If Matt Holliday's dropped fly ball in the ninth inning of Game 2 of the NLDS was shocking, the Phillies meltdown was even more so, for it involved not one but at least three consecutive unexpected plays. It started with a line drive off the glove of normally sure-handed third baseman Pedro Feliz, who had moved over to guard the line. That play was followed by a Bermuda Triangle bunt that was meant to be a sacrifice and turned into a base hit. Then came Chase Utley's second throwing error on the back end of a double play in two games. This one allowed the tying run to score and breathed new life into the Dodgers chances at victory in both the game and the series. "He can correct that," said Manuel. "Chase is better than that."

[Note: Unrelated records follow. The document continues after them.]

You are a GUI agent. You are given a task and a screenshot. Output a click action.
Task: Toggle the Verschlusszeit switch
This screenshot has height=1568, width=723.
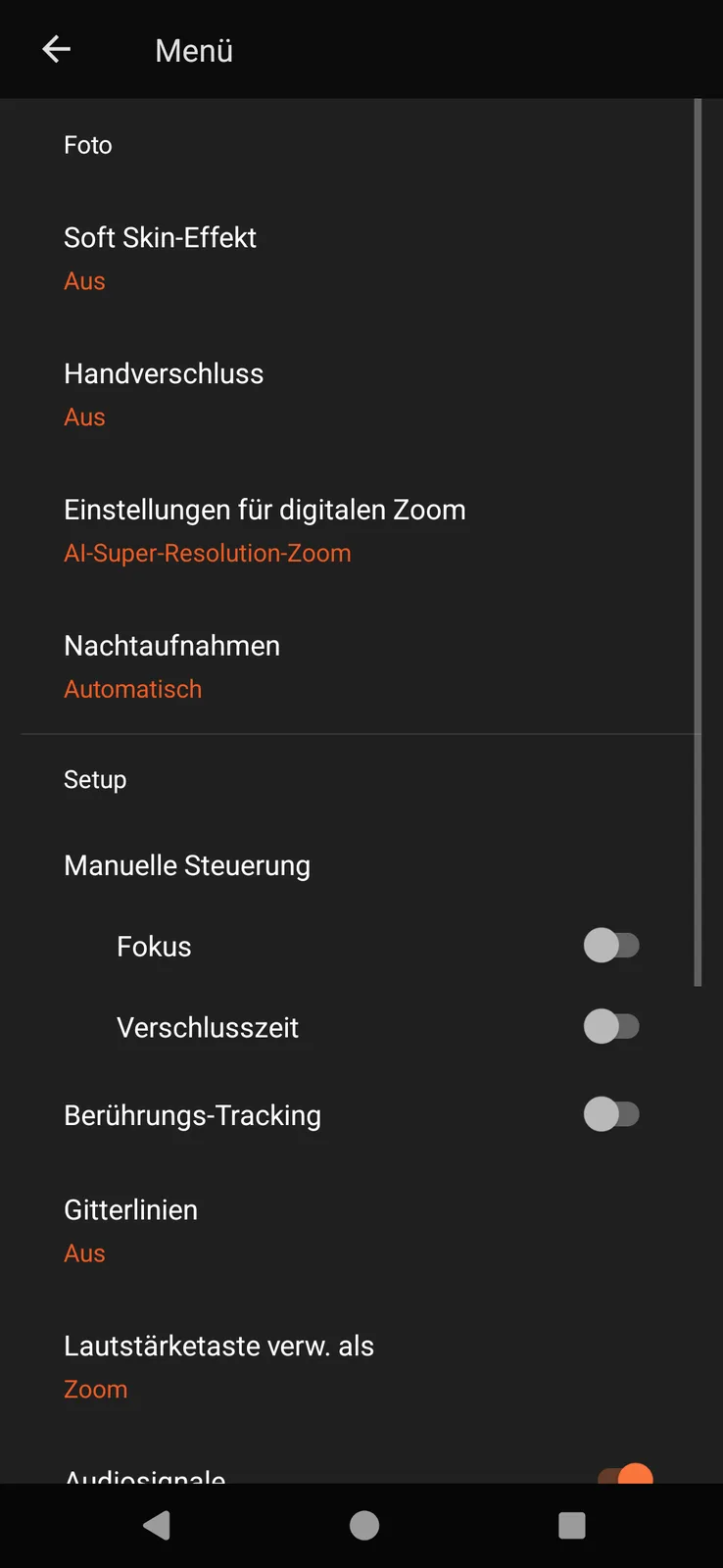tap(611, 1027)
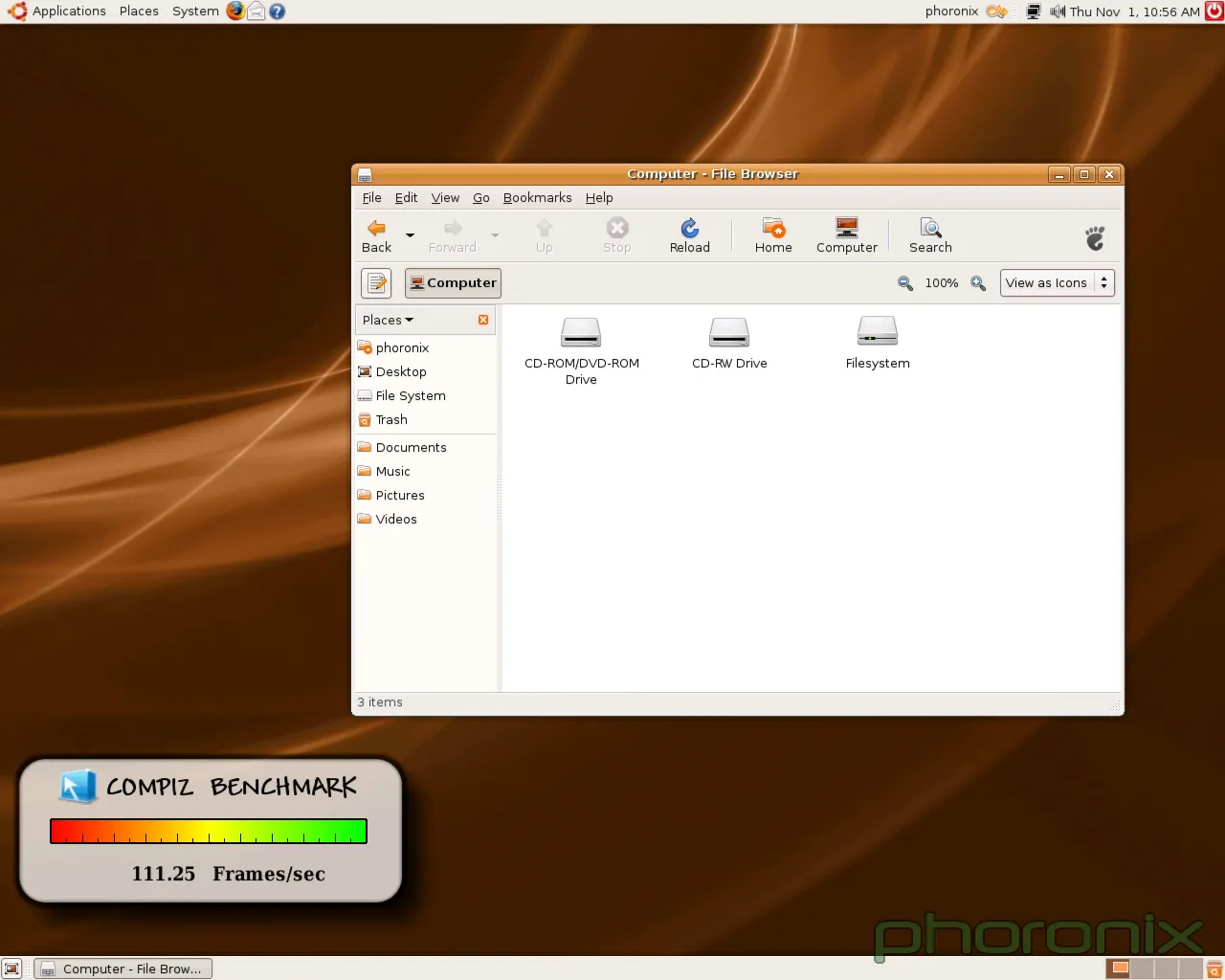Image resolution: width=1225 pixels, height=980 pixels.
Task: Open Search in the file browser toolbar
Action: [x=929, y=235]
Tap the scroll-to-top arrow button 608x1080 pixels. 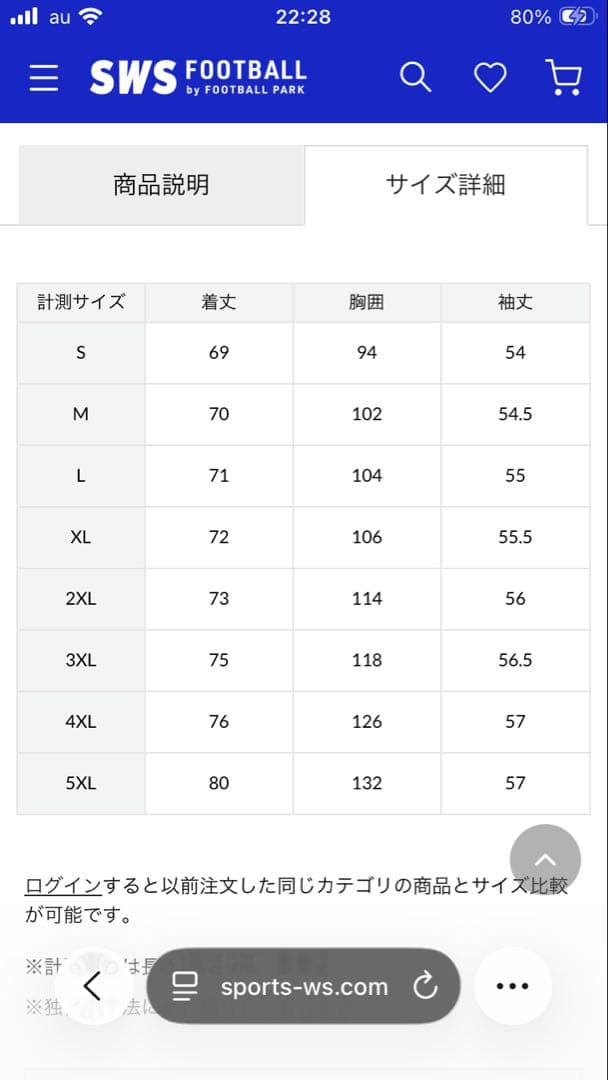pyautogui.click(x=545, y=860)
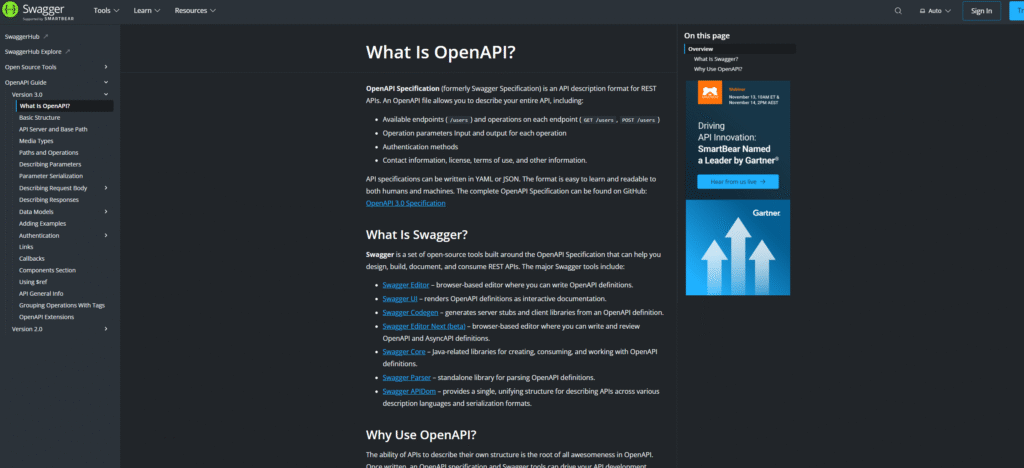1024x468 pixels.
Task: Click the SmartBear logo in the webinar ad
Action: pos(711,94)
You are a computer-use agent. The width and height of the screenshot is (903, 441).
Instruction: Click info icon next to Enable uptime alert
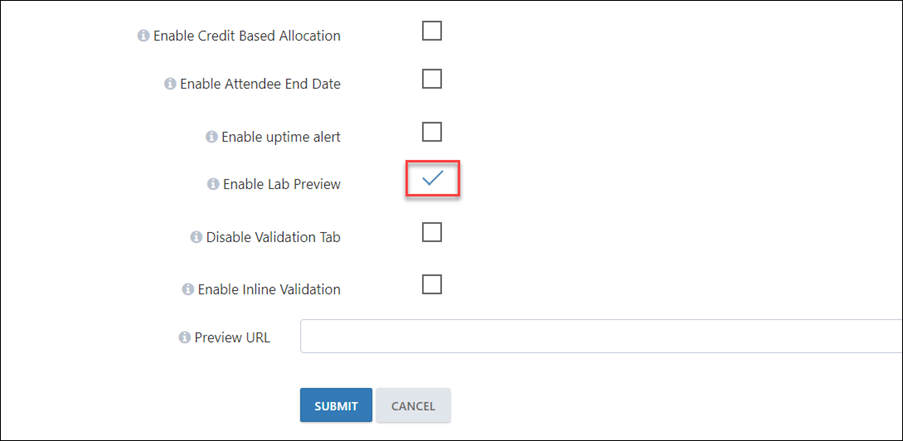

Four batters later, the bases were loaded, the fourth Phillies pitcher of the inning (J.A. Happ) was in the game, and Andre Ethier was at the plate. After they had finished sweeping the Cardinals in the NLDS, Dodgers hitting coach Don Mattingly had talked at length about his struggles in trying to get Ethier to not let one hitless at-bat affect his approach later in the game. He had also preached patience to Ethier, who said later, "Donnie's voice was in my head the whole time, and I guess it came in handy there." That time came in the bottom of the eighth, after he had gone 0-for-3. Ethier managed to remain calm, the memory of his big-league best six walk-off hits this season and 19 game-winning RBIs (tied for third) fresh in his mind. "I was saying, why not me here?" Ethier said. "Everybody wants to be the guy in that situation. The game simplifies itself so much in that situation. You either get a hit or you don't."

Or you walk, which is what Ethier did, laying off a pair of tough pitches from Happ to force in the go-ahead run. "You want to get the job done swinging," he said. "That's natural. All year, Joe's wanted me to swing the bat."

That's because this season Ethier developed into one of the game's most feared players, topping 30 home runs (he finished with 31) and 100 RBIs (106) for the first time. Now in his fourth big league season, he also increased his walks for the fourth straight year. He joked afterward that he's more patient at the plate than "other areas of my life." It's an approach he learned in two places. The first, he says, came from the 18-mile commute he used to have to make each way from his home in suburban Phoenix to high school every day. The second came from his years in the Oakland A's farm system, where he was a second-round pick in 2003. "From Day 1 there they teach you plate-zone discipline," he said.

Ethier got some more valuable advice before his at-bat from Jim Thome, who had singled as a pinch-hitter earlier in the inning. The 39-year-old Thome, one of the "grown-ups", as Torre calls them," imparted some sage wisdom to Ethier, telling him not to chase Happ's off-speed pitches, which he said were designed only to set up his fastball. Ethier laid off both the 2-2 and 3-2 pitches down in the zone.

It was the second stirring comeback of the postseason, on the heels of a regular season in which they made such victories almost routine. "My guys don't know fear, that's all I can tell you," Torre said later.

A 2-0 series deficit and the prospect of beating the defending world champions twice in three games just to get the series back to L.A. would have been daunting. It's unclear yet just how much momentum from this latest miracle will carry over given that they still have to face Cliff Lee in Game 3. But after yet another stirring escape from the brink of defeat, it's at least clear that the ultra-resilient Dodgers have nothing to be afraid of.